■ **What to produce**
Copy out the items below exactly as they appear, from the line containing "Image resolution: width=1240" through the line containing "center [1114, 190].", inclusive.

⁂

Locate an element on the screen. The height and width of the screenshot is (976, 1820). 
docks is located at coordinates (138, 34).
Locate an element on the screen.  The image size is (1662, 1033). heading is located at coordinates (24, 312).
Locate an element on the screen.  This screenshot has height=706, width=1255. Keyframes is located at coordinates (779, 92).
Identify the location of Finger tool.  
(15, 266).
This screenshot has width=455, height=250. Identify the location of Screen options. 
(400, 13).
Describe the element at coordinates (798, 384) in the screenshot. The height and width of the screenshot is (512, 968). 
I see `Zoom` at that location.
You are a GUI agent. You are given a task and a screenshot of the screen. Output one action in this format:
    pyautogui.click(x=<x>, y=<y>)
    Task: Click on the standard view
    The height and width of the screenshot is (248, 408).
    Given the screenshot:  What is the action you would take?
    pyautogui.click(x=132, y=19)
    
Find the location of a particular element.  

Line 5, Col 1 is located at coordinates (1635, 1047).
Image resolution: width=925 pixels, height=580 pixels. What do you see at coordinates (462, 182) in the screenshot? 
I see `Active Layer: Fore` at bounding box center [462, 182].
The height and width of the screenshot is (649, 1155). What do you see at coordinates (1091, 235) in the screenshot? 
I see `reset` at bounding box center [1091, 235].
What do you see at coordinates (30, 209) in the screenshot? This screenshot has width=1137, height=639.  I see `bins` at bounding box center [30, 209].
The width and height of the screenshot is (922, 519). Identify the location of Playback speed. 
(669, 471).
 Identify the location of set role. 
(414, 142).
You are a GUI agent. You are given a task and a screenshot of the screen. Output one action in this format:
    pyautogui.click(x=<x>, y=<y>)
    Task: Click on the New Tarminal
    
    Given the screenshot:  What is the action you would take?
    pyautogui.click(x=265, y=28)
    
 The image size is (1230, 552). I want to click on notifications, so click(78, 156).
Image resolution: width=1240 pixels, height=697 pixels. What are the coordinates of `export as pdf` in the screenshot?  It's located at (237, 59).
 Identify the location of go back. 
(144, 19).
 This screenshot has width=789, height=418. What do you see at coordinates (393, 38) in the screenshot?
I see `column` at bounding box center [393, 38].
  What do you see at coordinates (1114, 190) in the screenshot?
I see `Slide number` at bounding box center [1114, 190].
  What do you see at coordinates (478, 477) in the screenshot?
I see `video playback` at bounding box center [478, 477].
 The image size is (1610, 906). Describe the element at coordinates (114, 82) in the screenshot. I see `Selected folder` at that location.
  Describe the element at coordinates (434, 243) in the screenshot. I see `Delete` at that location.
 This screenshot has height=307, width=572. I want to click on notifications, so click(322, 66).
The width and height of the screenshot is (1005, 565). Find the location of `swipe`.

⁂

■ **Exercise answer**
Image resolution: width=1240 pixels, height=697 pixels. What are the coordinates of `export as pdf` in the screenshot?  It's located at (237, 59).
 Identify the location of go back. 
(144, 19).
 This screenshot has width=789, height=418. What do you see at coordinates (393, 38) in the screenshot?
I see `column` at bounding box center [393, 38].
  What do you see at coordinates (1114, 190) in the screenshot?
I see `Slide number` at bounding box center [1114, 190].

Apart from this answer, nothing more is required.